As much a household staple as onions or potatoes, celery is valued for its crisp texture and distinctive flavour. It is widely used as an appetiser, a salad ingredient, and an addition to many cooked dishes. A bunch or head of celery is made up of individual stalks or ribs. These ribs are naturally crisp due to the rigidity of the plant's cell walls and the high water content within the cells. In fact, celery is mostly water and therefore exceptionally low in calories, making it a first-rate snack food for people trying to control their weight. Although it is not especially high in nutrients (largely because of its high water content), it does have a respectable amount of potassium.

Light green celery stalks with a glossy surface tend to taste best. (Dark green stalks have slightly more nutrients, but are apt to be stringy.) If not wrapped, celery should be sprinkled with water to prevent wilting. Look first at the bunch, it should be compact and well shaped and then examine the leaves, which should be green and fresh looking. The leaves are a good guide to the celery's overall condition. The stalks and leaf stems should feel firm and crisp, as if they would snap when broken in half, and should be free of cracks or bruises.

Inspect both the outer and inner surfaces of stalks for discoloured spots or bruises, or for patches that appear to be trimmed off-, grocers sometimes slice off bruised or rotting areas, and such stalks won't keep as long as undamaged celery.
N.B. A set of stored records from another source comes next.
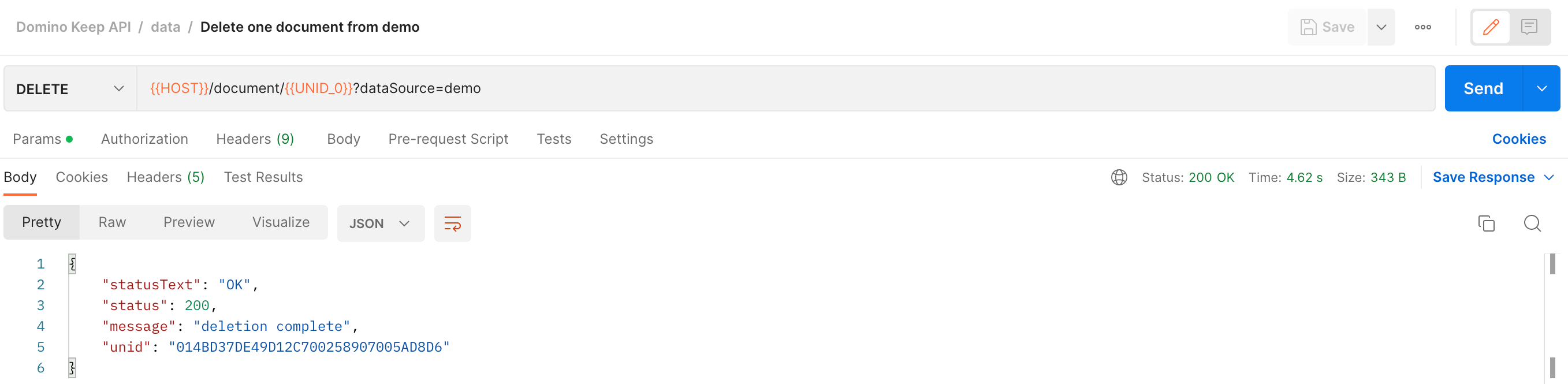Open the more actions three-dot menu
The width and height of the screenshot is (1568, 384).
pyautogui.click(x=1422, y=27)
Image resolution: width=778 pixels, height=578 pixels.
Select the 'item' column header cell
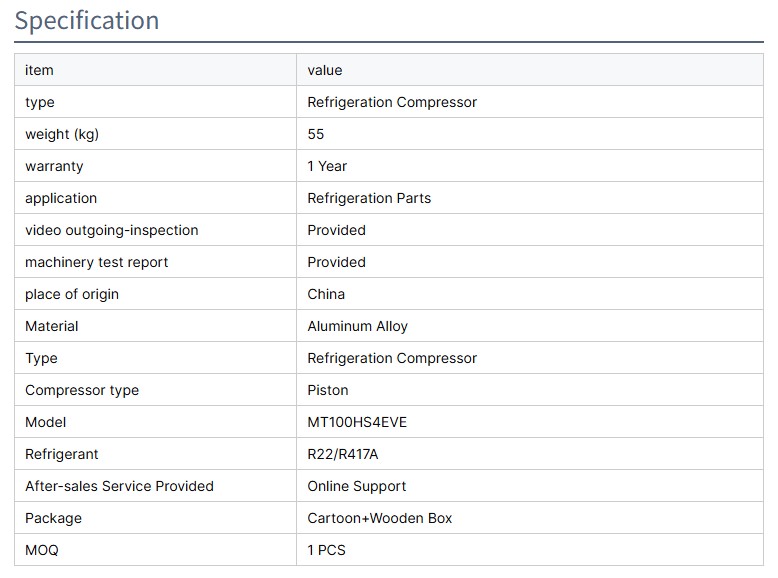coord(39,70)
Refrigerate celery in a plastic bag in the salad drawer, where it can keep for up to two weeks. Keep the vegetable away from the coldest areas of the refrigerator, the back and the side walls, since celery freezes easily, thus damaging the cell walls. Once thawed, the celery will be limp and watery. Sprinkle the stalks occasionally with water to maintain freshness, since celery dehydrates easily. If the stalks have begun to wilt by the time you want to use them, refresh them by submerging them in ice water for several minutes.

Rinse celery thoroughly to remove sand and dirt. To serve it raw, cut the stalks to the desired length just before serving them. (If you want to cut the celery in advance, let it stand in ice water for up to an hour before serving.) If stalks are stringy, they can be peeled with a vegetable peeler. Trim off the leaves and knobby tops and if you wish, save them to add flavour and texture to salads, broths, soups, and stews.

When added to other dishes, raw or cooked celery is generally cut into smaller pieces—you can slice the ribs diagonally, chop or dice them, or slice them lengthwise.